Фанни смерила ее оценивающим взглядом.
— Он был убит, — наконец сказала она.
— Ой, какой ужас! Извините, — сохраняя самообладание, ответила Шарлотта. — Это очень печально. Как все произошло?
— Наш наставник, мистер Джером… все говорят, что это он убил моего кузена.
— Наставник? Как это отвратительно! Они подрались? Или вы считаете, что это был несчастный случай? Быть может, наставник не хотел быть таким жестоким?
— О нет! — покачала головой Фанни. — Все было совсем не так. Они не подрались — Артур захлебнулся в ванне. — Она озадаченно наморщила лоб. — Я просто ничего не понимаю. Титус — это мой брат — давал показания в суде. Меня туда, естественно, не пустили. Мне не разрешают заниматься ничем по-настоящему интересным… Иногда это просто ужасно — быть девочкой! — Фанни вздохнула. — Но я много думала — и я не могу взять в толк, как Титус может знать что-либо действительно важное.
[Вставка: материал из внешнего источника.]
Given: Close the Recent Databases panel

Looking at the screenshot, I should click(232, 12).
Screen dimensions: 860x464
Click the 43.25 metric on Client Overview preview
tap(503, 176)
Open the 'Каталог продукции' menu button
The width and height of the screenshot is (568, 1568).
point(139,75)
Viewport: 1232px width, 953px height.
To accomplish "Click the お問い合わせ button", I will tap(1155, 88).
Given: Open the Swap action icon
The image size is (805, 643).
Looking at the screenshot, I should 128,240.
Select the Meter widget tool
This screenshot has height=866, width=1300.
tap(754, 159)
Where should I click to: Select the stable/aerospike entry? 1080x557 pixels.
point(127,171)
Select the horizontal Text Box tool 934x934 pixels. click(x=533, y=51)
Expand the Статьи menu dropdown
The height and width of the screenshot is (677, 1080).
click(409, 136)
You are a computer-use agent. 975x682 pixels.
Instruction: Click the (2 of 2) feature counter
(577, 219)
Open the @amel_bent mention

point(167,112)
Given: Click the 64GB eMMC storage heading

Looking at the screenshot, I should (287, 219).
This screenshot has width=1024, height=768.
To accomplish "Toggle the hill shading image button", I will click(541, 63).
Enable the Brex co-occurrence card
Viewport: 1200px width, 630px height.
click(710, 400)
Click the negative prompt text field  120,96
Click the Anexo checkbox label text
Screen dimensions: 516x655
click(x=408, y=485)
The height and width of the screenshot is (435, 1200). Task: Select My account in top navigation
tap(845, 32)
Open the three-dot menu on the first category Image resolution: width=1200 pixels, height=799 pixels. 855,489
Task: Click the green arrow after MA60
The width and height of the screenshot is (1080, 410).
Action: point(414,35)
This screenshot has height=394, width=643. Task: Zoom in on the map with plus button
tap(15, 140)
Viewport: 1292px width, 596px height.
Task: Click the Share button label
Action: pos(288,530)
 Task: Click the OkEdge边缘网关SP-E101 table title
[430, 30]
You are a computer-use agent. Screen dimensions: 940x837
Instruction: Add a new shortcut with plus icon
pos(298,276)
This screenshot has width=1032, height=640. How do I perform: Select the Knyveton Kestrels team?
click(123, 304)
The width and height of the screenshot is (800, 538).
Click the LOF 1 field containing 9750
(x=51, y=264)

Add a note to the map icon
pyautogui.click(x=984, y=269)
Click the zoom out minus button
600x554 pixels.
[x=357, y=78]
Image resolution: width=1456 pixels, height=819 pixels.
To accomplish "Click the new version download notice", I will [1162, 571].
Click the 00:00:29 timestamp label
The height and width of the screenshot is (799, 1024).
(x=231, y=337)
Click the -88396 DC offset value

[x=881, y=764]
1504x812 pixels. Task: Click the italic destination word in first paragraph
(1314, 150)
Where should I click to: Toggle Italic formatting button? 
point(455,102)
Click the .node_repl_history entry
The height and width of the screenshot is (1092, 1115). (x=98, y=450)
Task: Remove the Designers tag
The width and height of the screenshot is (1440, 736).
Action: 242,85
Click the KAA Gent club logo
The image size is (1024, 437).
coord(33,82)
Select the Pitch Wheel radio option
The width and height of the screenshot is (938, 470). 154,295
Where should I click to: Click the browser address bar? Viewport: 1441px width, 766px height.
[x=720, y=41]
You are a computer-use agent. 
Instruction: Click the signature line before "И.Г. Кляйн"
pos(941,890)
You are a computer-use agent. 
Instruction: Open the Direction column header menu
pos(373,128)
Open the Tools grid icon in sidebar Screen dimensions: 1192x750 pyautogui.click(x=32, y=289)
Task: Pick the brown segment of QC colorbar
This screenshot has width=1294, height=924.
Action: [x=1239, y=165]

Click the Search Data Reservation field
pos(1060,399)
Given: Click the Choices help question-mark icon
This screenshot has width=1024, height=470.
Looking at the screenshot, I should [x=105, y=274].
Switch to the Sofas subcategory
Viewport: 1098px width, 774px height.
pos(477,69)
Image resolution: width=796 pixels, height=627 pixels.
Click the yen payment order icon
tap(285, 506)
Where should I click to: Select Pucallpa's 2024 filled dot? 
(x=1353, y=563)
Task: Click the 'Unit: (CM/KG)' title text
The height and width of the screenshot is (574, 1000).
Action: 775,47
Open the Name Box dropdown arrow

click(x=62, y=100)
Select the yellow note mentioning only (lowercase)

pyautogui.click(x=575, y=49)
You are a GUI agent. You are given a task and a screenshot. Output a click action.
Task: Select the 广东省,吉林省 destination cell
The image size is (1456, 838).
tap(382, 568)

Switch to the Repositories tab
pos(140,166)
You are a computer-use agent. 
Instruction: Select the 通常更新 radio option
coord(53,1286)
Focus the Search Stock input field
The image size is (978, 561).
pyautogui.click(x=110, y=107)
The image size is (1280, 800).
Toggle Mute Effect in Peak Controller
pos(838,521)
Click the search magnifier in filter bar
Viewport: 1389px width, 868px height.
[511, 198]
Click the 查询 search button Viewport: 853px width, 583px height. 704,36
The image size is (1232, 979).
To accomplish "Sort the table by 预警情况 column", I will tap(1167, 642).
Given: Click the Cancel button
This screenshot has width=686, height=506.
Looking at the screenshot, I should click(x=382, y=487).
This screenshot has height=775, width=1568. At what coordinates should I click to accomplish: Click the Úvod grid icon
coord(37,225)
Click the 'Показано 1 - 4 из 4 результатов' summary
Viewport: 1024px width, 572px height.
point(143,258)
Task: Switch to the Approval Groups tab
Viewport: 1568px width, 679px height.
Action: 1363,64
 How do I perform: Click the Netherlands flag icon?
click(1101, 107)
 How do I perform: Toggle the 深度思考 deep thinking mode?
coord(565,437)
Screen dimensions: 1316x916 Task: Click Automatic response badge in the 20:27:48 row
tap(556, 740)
— Ну, порой мужчины ведут себя весьма высокомерно, — подсказала Шарлотта.
— Именно таким был мистер Джером, — согласилась Фанни. — О, и еще он был очень строгий. У него было такое лицо, как будто он постоянно ест один только рисовый пудинг! Но он был ужасно хорошим учителем. Я терпеть не могу рисовый пудинг — в нем всегда комки, и он безвкусный, но по четвергам у нас на обед неизменно рисовый пудинг. Мистер Джером учил меня латыни. По-моему, он никого из нас особенно не любил, он никогда не терял выдержку. Думаю, он даже гордился этим. Он был ужасным… я даже не знаю. — Она пожала плечами. — Он никогда не шутил.
— Но наставник ненавидел вашего кузена Артура?
— Мне всегда казалось, что он его недолюбливает. — Фанни задумалась. — Но я бы не сказала, что он его ненавидит.
Шарлотта почувствовала, как у нее от возбуждения чаще забилось сердце.
— Каким он был, ваш кузен Артур?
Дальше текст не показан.